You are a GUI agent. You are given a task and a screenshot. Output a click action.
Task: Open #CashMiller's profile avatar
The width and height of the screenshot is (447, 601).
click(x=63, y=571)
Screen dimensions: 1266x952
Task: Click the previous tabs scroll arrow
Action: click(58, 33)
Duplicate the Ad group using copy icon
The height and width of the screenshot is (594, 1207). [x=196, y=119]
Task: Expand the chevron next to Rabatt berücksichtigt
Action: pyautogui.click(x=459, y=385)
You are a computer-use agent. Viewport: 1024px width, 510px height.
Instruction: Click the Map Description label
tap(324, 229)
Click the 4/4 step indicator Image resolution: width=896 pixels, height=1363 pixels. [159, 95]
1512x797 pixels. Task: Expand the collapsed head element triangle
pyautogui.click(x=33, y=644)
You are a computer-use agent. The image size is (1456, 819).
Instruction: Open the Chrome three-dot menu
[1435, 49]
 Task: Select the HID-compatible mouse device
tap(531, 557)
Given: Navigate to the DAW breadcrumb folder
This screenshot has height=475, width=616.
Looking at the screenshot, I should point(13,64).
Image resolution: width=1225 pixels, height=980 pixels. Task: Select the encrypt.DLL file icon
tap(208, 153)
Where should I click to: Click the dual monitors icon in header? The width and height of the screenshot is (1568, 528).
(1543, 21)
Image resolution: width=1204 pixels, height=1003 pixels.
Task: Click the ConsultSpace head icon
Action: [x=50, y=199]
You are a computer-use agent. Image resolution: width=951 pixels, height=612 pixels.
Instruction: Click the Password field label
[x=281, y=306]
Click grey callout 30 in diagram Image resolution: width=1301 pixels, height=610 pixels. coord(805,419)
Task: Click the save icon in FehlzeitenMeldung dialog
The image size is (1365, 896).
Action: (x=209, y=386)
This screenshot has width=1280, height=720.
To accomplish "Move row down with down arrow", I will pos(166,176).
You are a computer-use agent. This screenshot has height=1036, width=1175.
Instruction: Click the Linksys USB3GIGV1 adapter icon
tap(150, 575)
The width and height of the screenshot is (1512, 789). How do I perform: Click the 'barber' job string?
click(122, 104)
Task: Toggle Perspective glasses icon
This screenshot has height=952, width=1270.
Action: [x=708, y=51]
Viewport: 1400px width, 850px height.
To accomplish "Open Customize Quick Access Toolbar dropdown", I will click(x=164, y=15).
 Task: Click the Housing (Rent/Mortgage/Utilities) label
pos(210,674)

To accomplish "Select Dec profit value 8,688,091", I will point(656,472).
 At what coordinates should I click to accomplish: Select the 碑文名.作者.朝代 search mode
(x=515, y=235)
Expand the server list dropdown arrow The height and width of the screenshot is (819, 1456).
-----
Repeat every one of these entries word for word.

You are a GUI agent. You are given a task and a screenshot. Output a click action.
Task: Open #CashMiller's profile avatar
The width and height of the screenshot is (447, 601).
click(x=63, y=571)
Screen dimensions: 1266x952
Task: Click the previous tabs scroll arrow
Action: click(58, 33)
Duplicate the Ad group using copy icon
The height and width of the screenshot is (594, 1207). [x=196, y=119]
Task: Expand the chevron next to Rabatt berücksichtigt
Action: pyautogui.click(x=459, y=385)
You are a computer-use agent. Viewport: 1024px width, 510px height.
Instruction: Click the Map Description label
tap(324, 229)
Click the 4/4 step indicator Image resolution: width=896 pixels, height=1363 pixels. [159, 95]
1512x797 pixels. Task: Expand the collapsed head element triangle
pyautogui.click(x=33, y=644)
You are a computer-use agent. The image size is (1456, 819).
Instruction: Open the Chrome three-dot menu
[1435, 49]
 Task: Select the HID-compatible mouse device
tap(531, 557)
Given: Navigate to the DAW breadcrumb folder
This screenshot has height=475, width=616.
Looking at the screenshot, I should point(13,64).
Image resolution: width=1225 pixels, height=980 pixels. Task: Select the encrypt.DLL file icon
tap(208, 153)
Where should I click to: Click the dual monitors icon in header? The width and height of the screenshot is (1568, 528).
(1543, 21)
Image resolution: width=1204 pixels, height=1003 pixels.
Task: Click the ConsultSpace head icon
Action: [x=50, y=199]
You are a computer-use agent. Image resolution: width=951 pixels, height=612 pixels.
Instruction: Click the Password field label
[x=281, y=306]
Click grey callout 30 in diagram Image resolution: width=1301 pixels, height=610 pixels. coord(805,419)
Task: Click the save icon in FehlzeitenMeldung dialog
The image size is (1365, 896).
Action: (x=209, y=386)
This screenshot has width=1280, height=720.
To accomplish "Move row down with down arrow", I will pos(166,176).
You are a computer-use agent. This screenshot has height=1036, width=1175.
Instruction: Click the Linksys USB3GIGV1 adapter icon
tap(150, 575)
The width and height of the screenshot is (1512, 789). How do I perform: Click the 'barber' job string?
click(122, 104)
Task: Toggle Perspective glasses icon
This screenshot has height=952, width=1270.
Action: [x=708, y=51]
Viewport: 1400px width, 850px height.
To accomplish "Open Customize Quick Access Toolbar dropdown", I will click(x=164, y=15).
 Task: Click the Housing (Rent/Mortgage/Utilities) label
pos(210,674)

To accomplish "Select Dec profit value 8,688,091", I will point(656,472).
 At what coordinates should I click to accomplish: Select the 碑文名.作者.朝代 search mode
(x=515, y=235)
Expand the server list dropdown arrow The height and width of the screenshot is (819, 1456).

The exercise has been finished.